==== DATA
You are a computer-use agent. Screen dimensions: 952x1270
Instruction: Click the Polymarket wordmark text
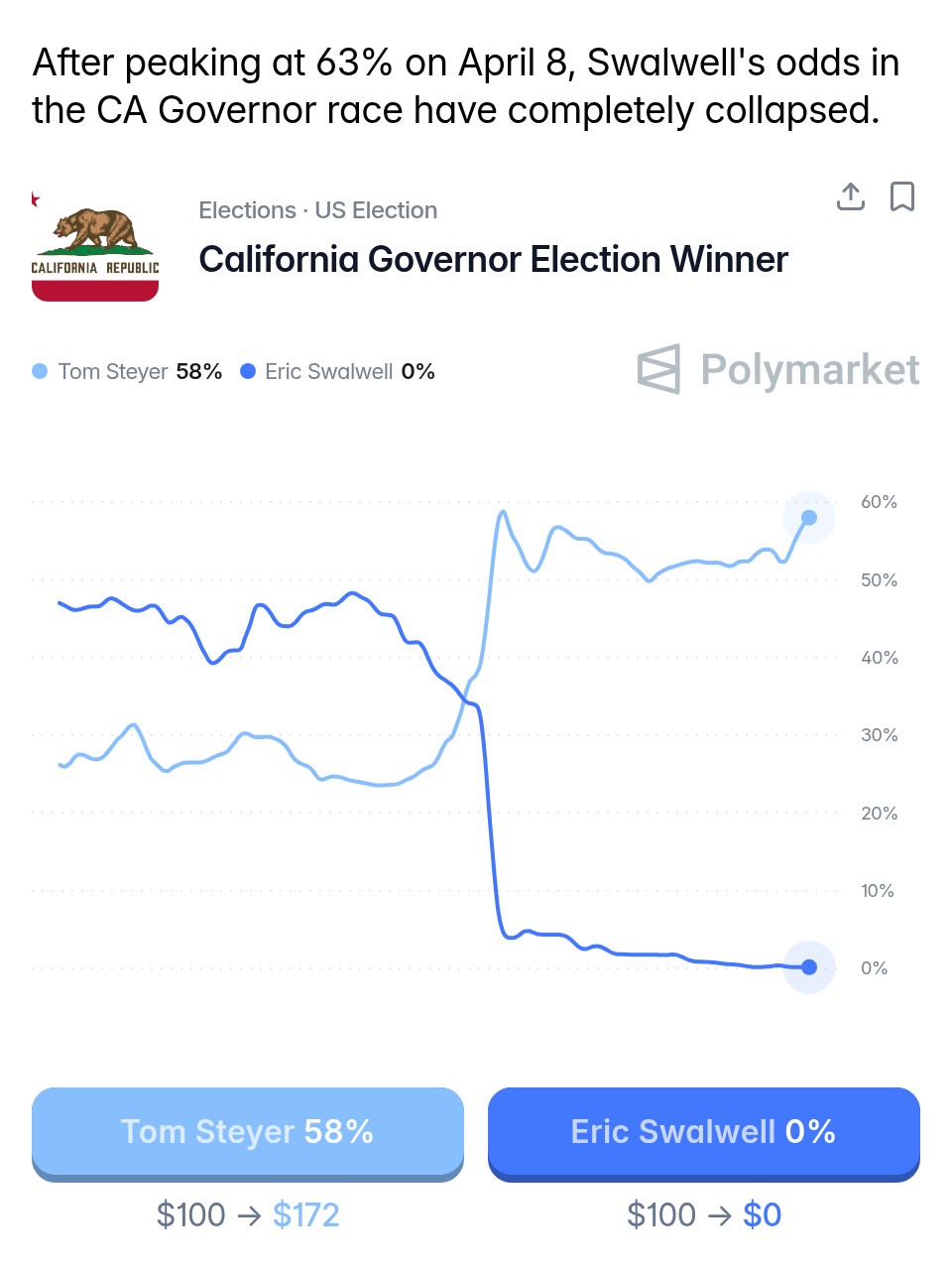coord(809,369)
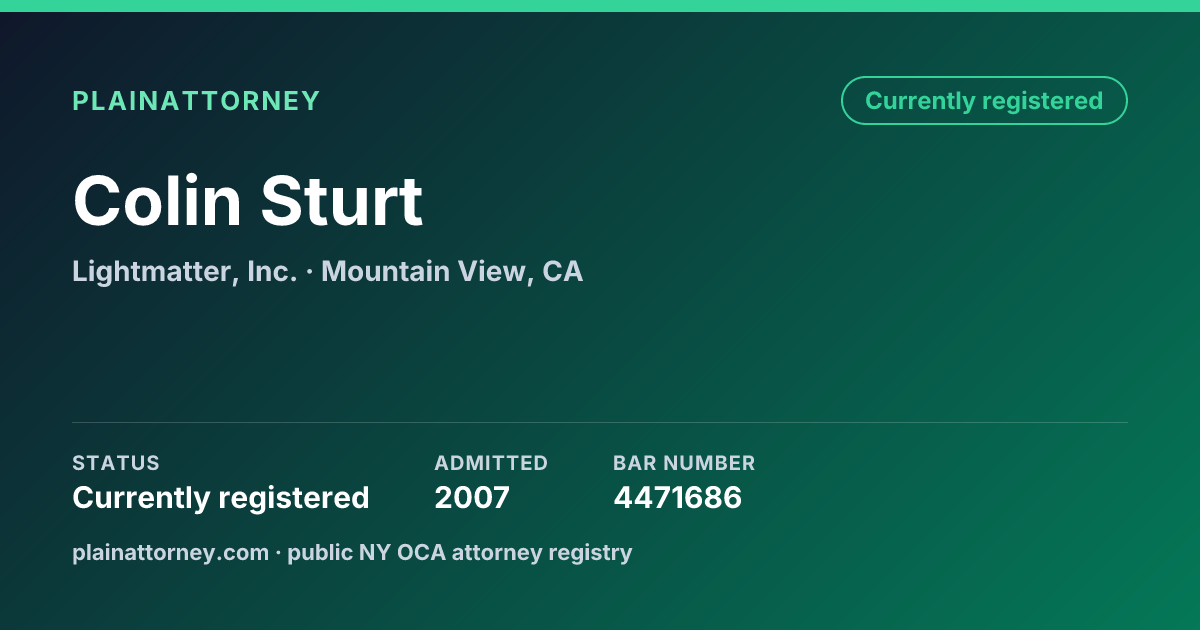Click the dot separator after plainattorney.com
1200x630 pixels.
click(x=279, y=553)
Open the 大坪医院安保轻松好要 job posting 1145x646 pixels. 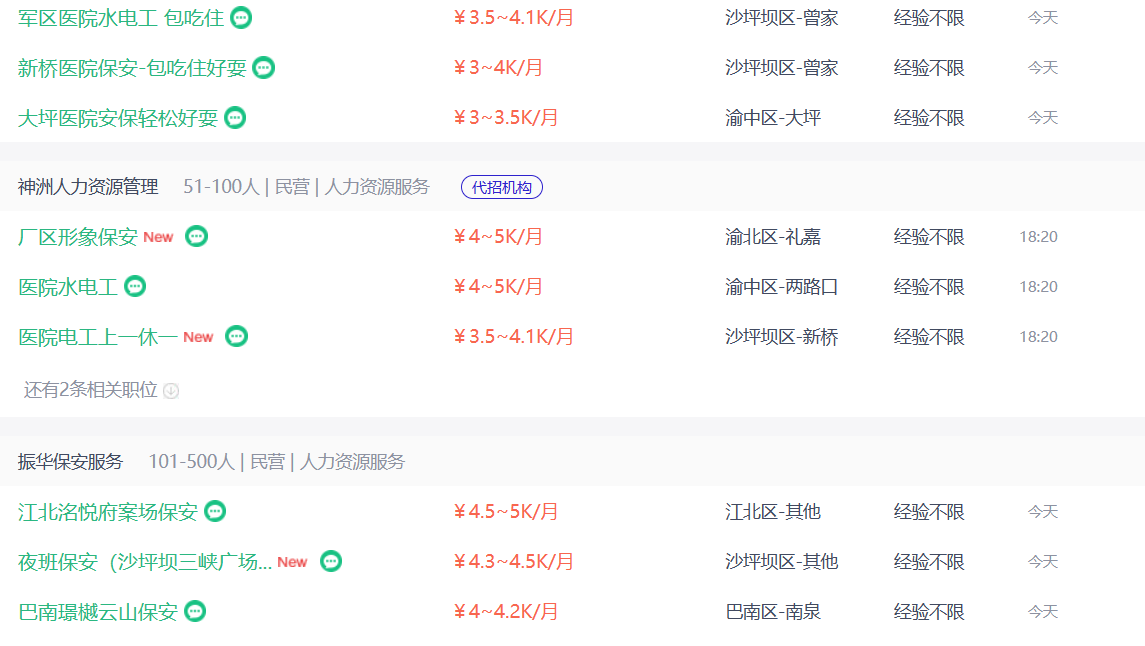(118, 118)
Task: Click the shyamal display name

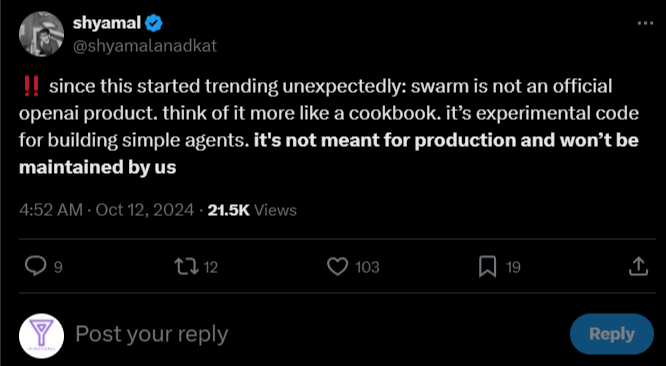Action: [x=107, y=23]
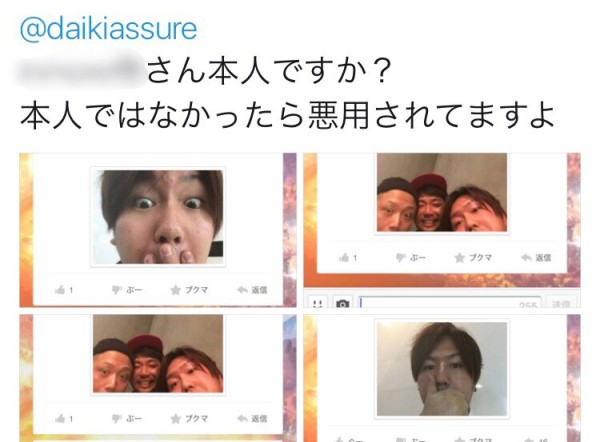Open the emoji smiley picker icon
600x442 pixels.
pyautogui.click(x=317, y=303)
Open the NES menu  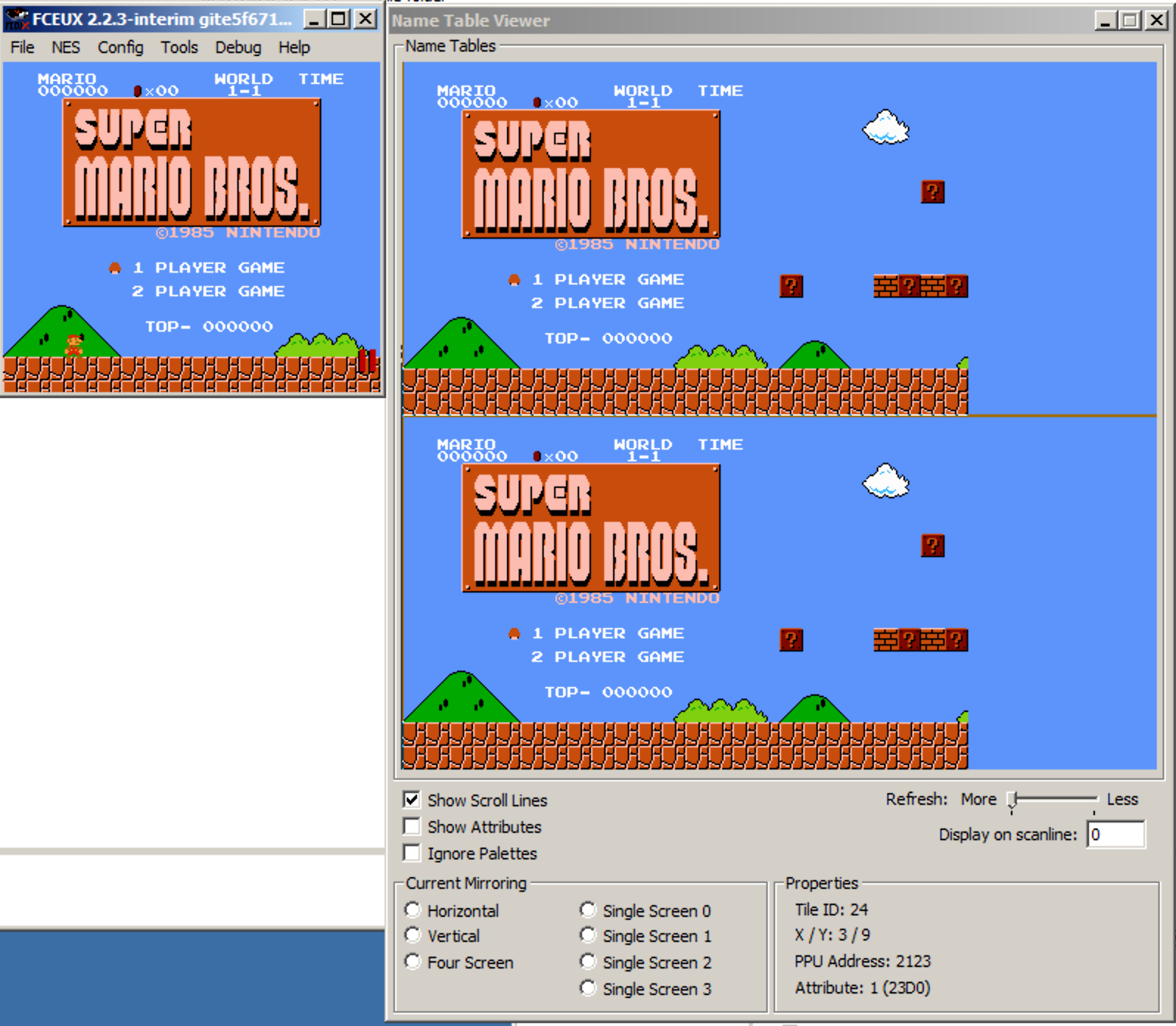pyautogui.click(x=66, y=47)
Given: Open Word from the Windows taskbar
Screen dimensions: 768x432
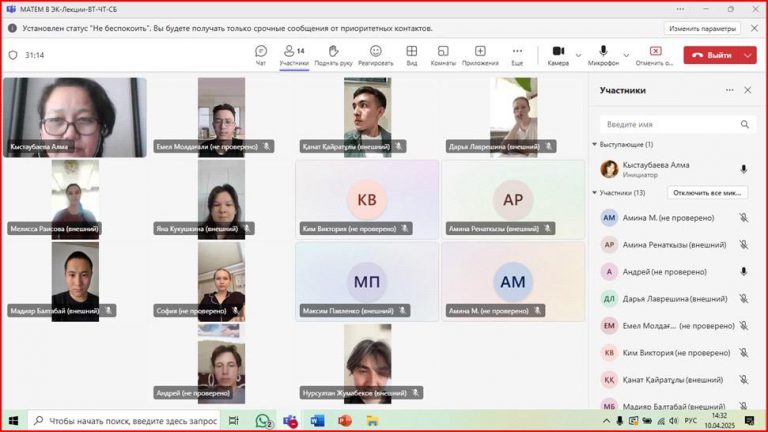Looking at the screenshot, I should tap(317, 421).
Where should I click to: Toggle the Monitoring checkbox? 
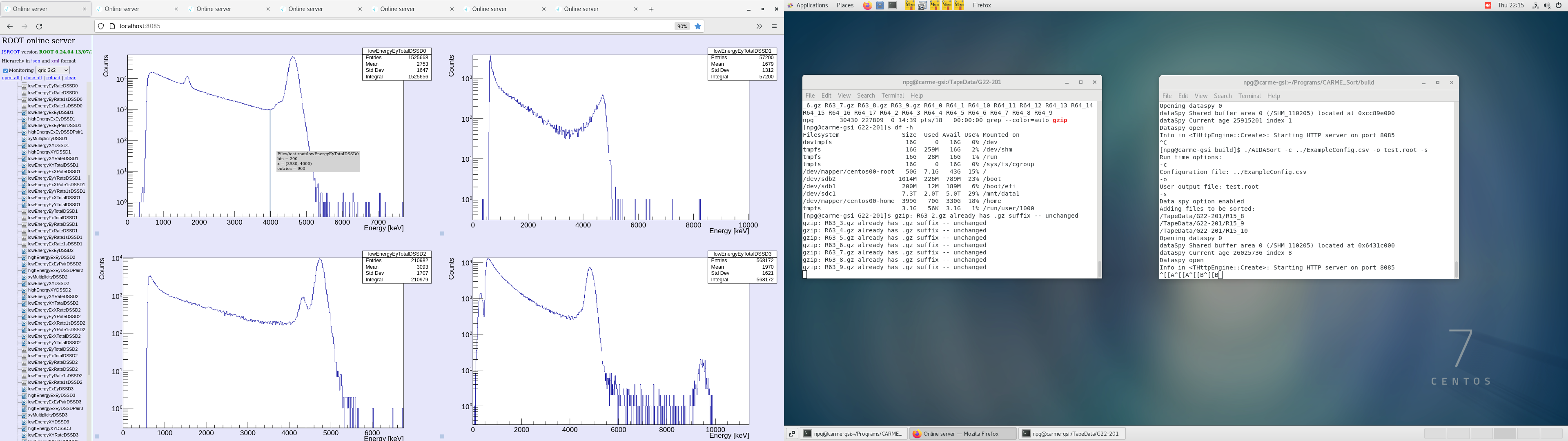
========
• **TASK DESCRIPTION**
Render the listing from the line with "Given: Open Word from the Windows taskbar" through the end as a numbered list, skipping blank lines and omitting the pictures.

• **FINISHED TASK**
1. Given: Open Word from the Windows taskbar
2. Screen dimensions: 768x432
3. Looking at the screenshot, I should tap(317, 421).
4. Where should I click to: Toggle the Monitoring checkbox? 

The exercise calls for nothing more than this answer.